The data below holds a line containing "Click the EG" and a line containing "Given: Focus the Password input field"; please quote exactly those two lines and every line between them, and nothing else.

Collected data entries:
..............................
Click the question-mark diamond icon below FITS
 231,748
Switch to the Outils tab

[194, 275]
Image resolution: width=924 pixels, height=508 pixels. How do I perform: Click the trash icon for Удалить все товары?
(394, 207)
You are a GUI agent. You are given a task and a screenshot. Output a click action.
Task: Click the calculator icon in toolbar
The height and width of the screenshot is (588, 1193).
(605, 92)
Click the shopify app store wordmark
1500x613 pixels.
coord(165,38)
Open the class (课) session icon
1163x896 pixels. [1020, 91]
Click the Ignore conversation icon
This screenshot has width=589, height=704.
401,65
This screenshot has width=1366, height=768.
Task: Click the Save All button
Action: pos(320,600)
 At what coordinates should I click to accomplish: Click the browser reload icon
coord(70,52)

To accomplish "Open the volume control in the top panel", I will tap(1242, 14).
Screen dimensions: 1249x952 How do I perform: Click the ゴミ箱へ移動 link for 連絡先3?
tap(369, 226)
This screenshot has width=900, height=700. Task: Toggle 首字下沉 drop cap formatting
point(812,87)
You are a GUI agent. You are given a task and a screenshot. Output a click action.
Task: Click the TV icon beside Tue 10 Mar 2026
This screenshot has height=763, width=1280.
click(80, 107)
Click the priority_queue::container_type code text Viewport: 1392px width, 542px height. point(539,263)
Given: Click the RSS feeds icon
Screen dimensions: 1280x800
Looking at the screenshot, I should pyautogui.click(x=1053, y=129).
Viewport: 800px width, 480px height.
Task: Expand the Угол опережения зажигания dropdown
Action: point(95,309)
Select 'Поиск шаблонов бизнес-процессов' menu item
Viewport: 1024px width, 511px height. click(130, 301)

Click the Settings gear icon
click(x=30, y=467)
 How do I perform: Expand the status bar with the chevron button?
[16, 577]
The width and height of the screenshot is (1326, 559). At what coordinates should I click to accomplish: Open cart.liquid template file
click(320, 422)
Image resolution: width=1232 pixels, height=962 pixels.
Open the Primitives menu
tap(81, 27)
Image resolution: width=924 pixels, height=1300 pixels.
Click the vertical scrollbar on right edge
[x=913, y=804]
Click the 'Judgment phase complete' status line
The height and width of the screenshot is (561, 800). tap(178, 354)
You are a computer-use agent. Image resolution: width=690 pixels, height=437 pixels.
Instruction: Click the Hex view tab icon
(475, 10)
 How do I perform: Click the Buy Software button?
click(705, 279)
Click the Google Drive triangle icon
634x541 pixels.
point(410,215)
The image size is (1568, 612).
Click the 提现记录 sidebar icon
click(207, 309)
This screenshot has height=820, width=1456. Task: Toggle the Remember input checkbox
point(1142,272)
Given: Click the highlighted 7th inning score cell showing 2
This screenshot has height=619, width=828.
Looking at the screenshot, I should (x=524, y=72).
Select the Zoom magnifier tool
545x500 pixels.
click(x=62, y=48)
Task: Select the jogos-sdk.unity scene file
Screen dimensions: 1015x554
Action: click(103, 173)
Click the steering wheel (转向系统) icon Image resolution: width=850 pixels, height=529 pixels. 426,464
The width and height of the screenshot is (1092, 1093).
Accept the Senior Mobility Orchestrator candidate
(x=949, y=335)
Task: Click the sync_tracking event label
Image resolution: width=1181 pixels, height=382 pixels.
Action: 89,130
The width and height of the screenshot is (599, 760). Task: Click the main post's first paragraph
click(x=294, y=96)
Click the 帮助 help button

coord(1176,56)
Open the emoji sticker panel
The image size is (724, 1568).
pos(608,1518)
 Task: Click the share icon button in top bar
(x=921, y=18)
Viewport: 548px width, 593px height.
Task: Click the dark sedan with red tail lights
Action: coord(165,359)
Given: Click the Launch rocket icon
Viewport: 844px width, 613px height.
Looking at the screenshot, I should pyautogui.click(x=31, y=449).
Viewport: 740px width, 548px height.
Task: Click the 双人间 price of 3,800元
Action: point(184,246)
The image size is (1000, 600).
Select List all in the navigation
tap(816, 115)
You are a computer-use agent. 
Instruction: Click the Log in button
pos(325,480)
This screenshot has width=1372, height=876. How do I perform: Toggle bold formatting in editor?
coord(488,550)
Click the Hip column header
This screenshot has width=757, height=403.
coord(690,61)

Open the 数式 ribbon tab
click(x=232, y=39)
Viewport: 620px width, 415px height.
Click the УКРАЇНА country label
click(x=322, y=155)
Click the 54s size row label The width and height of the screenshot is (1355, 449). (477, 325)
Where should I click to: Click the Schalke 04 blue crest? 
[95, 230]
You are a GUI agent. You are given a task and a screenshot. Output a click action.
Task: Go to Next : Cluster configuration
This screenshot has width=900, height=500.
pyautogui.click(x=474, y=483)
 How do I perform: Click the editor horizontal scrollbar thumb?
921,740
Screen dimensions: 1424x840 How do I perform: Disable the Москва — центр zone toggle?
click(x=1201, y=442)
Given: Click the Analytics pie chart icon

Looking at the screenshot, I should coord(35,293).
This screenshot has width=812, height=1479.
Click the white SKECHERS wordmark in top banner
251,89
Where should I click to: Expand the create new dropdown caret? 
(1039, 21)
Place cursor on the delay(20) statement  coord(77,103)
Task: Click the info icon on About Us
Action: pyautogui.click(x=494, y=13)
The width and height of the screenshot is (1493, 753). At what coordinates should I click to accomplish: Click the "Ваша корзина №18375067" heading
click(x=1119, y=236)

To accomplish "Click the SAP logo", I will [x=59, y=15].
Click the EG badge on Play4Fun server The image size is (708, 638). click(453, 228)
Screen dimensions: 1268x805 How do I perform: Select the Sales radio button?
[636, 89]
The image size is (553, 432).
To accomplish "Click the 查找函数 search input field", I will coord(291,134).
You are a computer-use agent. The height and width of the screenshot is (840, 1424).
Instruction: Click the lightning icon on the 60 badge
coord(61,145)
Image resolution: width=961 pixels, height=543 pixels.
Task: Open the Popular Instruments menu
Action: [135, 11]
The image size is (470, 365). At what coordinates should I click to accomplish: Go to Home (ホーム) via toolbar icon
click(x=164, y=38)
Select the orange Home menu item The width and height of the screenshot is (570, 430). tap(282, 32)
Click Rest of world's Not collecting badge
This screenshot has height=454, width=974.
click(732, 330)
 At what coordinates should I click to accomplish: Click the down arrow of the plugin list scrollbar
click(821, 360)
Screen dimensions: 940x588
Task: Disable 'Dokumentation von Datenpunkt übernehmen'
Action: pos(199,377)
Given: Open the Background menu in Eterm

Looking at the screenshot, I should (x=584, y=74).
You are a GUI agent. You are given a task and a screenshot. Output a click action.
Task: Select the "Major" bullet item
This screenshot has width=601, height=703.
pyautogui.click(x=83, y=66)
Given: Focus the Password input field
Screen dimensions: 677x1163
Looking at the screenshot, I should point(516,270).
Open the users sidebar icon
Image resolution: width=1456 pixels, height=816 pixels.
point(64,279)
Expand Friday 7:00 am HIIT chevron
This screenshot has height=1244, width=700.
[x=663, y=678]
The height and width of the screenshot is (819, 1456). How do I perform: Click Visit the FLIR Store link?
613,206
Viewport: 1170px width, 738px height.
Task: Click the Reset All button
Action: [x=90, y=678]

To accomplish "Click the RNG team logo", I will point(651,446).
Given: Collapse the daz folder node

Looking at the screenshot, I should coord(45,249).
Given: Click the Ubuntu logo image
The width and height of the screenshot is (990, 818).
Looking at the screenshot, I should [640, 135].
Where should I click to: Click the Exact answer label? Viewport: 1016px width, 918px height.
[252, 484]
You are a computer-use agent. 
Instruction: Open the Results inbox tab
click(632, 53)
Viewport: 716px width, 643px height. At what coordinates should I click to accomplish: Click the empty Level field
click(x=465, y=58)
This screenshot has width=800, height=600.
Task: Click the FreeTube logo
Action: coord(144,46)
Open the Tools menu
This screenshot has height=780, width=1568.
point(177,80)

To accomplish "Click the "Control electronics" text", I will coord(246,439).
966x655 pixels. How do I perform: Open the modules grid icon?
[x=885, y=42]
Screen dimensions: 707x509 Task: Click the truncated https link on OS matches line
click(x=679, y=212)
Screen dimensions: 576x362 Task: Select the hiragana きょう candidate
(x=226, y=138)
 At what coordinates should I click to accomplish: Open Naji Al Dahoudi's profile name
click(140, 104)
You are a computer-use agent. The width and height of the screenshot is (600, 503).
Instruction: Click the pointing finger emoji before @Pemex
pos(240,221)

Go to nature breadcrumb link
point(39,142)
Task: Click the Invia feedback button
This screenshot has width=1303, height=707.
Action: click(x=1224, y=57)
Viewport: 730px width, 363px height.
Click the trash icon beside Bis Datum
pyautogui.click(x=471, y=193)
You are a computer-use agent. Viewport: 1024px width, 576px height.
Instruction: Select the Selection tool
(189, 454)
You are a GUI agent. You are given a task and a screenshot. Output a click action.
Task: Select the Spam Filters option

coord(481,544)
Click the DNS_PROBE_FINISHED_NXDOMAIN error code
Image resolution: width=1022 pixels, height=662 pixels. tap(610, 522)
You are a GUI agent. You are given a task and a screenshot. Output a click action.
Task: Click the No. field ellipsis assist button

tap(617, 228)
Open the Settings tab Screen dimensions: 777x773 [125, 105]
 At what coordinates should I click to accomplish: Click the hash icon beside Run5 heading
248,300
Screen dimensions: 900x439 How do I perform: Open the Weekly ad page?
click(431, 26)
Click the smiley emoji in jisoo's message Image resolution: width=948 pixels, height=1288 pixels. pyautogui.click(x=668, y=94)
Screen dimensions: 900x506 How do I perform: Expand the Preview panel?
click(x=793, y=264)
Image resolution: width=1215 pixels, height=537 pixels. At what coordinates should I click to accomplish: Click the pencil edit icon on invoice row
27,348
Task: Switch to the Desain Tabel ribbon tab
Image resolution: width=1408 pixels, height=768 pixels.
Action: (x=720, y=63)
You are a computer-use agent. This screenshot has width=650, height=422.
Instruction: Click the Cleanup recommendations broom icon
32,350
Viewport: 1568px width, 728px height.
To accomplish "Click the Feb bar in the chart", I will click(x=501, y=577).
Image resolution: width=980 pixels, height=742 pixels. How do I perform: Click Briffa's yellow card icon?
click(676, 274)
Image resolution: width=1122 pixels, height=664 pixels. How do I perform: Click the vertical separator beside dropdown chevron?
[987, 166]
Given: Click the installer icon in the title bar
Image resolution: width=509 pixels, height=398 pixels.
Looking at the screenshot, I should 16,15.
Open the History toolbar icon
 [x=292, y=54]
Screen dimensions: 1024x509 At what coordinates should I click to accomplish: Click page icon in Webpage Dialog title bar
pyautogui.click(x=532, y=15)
..............................
SOLUTION TO THIS TASK:
Click the EG badge on Play4Fun server The image size is (708, 638). click(453, 228)
Screen dimensions: 1268x805 How do I perform: Select the Sales radio button?
[636, 89]
The image size is (553, 432).
To accomplish "Click the 查找函数 search input field", I will coord(291,134).
You are a computer-use agent. The height and width of the screenshot is (840, 1424).
Instruction: Click the lightning icon on the 60 badge
coord(61,145)
Image resolution: width=961 pixels, height=543 pixels.
Task: Open the Popular Instruments menu
Action: [135, 11]
The image size is (470, 365). At what coordinates should I click to accomplish: Go to Home (ホーム) via toolbar icon
click(x=164, y=38)
Select the orange Home menu item The width and height of the screenshot is (570, 430). tap(282, 32)
Click Rest of world's Not collecting badge
This screenshot has height=454, width=974.
click(732, 330)
 At what coordinates should I click to accomplish: Click the down arrow of the plugin list scrollbar
click(821, 360)
Screen dimensions: 940x588
Task: Disable 'Dokumentation von Datenpunkt übernehmen'
Action: pos(199,377)
Given: Open the Background menu in Eterm

Looking at the screenshot, I should (x=584, y=74).
You are a GUI agent. You are given a task and a screenshot. Output a click action.
Task: Select the "Major" bullet item
This screenshot has width=601, height=703.
pyautogui.click(x=83, y=66)
Given: Focus the Password input field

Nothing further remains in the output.